If you want sympathy, don’t cry to my husband.

It’s all about perspective. Sure, I was a little bummed to be at the back again, but I was also elated that I could keep up at all. When I ran my first 5k after cancer, in May, I was aiming to be under 25 minutes (seeing as I had not run one single kilometre in under five minutes since returning to running, that seemed like a reasonable if not optimistic goal). I shocked myself (and my family) by running 22:03. In fact, my husband missed my finish because he got to the line at 24:00 and thought something horrible must have happened to me when I didn’t show up by 30:00. Meanwhile, I was wandering around our meeting place wondering where on earth he was.
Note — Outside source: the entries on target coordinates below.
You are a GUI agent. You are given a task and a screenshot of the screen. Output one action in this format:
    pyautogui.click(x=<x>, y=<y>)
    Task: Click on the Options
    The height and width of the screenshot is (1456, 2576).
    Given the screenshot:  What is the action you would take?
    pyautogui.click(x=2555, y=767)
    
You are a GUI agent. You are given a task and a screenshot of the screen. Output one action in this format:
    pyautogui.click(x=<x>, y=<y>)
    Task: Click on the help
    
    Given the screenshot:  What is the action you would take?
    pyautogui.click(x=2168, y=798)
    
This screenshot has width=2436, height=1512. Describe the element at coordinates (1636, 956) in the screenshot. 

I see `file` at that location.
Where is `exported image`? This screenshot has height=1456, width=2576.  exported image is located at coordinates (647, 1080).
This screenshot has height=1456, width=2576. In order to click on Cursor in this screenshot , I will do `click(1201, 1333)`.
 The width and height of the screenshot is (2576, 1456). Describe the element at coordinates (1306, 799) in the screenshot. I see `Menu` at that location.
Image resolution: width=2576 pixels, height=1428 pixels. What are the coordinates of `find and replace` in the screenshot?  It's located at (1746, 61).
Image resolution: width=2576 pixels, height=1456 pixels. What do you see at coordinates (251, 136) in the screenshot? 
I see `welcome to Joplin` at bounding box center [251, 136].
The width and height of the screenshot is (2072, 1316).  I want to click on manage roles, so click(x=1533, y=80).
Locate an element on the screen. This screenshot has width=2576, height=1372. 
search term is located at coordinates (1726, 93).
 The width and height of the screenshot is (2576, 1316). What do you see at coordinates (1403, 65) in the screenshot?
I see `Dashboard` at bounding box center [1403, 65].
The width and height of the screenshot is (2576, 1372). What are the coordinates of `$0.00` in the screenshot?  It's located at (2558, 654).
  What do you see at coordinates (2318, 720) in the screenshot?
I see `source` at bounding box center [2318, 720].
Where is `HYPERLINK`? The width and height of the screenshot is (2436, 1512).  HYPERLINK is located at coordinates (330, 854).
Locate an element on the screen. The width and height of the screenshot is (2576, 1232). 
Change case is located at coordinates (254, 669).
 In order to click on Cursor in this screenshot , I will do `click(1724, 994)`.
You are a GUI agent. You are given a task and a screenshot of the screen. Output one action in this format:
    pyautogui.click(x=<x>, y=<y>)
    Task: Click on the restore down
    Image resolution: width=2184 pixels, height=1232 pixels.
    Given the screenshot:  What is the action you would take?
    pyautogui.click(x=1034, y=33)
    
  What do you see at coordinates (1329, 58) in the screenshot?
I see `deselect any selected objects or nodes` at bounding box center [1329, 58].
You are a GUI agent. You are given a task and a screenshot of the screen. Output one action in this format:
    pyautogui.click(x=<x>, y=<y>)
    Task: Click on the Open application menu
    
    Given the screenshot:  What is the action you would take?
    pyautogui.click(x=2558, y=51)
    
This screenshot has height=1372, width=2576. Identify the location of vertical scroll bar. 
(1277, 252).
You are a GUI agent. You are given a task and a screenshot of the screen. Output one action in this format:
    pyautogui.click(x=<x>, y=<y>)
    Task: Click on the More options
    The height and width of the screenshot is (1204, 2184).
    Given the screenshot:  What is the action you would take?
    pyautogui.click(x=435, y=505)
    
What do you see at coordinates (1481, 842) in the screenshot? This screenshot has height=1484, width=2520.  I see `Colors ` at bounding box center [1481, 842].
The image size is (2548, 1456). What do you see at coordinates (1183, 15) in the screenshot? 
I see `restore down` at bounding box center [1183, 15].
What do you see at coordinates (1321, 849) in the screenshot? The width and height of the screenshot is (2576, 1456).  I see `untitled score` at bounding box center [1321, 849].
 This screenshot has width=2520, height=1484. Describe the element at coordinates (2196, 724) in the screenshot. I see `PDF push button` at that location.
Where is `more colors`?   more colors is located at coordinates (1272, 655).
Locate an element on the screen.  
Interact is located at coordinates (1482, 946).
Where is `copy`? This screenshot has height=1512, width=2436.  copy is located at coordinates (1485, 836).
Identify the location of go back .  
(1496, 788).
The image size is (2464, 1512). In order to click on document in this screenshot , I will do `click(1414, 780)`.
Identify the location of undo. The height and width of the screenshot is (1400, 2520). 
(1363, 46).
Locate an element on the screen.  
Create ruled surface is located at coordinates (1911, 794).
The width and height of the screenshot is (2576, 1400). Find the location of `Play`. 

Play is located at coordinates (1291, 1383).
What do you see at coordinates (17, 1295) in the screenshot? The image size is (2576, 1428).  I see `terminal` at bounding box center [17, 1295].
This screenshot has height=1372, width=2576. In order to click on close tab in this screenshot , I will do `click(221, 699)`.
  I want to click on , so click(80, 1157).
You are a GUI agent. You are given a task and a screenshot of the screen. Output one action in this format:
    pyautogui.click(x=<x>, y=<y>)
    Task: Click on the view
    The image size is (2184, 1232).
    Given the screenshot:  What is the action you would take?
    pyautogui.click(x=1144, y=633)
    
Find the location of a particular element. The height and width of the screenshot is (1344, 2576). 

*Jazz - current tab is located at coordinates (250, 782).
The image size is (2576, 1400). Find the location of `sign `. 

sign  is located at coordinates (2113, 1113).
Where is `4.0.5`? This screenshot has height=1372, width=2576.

Yesterday, with a month of chasing the OAC ladies under my belt, I ran the Emilie’s Run 5k in 21:32. I was not remotely fast enough to win anything, obviously, and it was not anywhere near a personal best, but I was fifth in my age group, which to me was a shock (again). I am beginning to wonder if this is all because of my great hemoglobin levels, which, pre-cancer, were never all that good. I guess it's yet another thing I'll have to thank my donor for. (You know, that and my life. That's all.)

Some of you may have seen this article about me, so you know a lot of this story already. I find the entire thing quite hilarious, as I have never been a top athlete and could never have predicted that one day I would be on the front page of the sports section. On race day, random strangers who had seen the paper were wishing me good luck, and today on my trail run another stranger said: “Hey, are you that girl from the paper?”

En route to 21:32, a new PCPB
(post-cancer personal best)



As I count down the days to my one year bone marrow transplant anniversary (or, as I like to call it, my [re]birthday), all of these mini-victories are amazing gifts that I will never take for granted. Every day that I can run is a celebration. Yes, I am at the back of the pack. And yes, I may reach a plateau where side effects and decreased lung capacity dictate that my body simply cannot go any faster. We’ll see. But it really doesn’t matter. I’m not trying to win anything. I’m just enjoying being alive.

Although I'm pretty sure that at the race yesterday, I won the leukemia survivor category. That's a thing, right?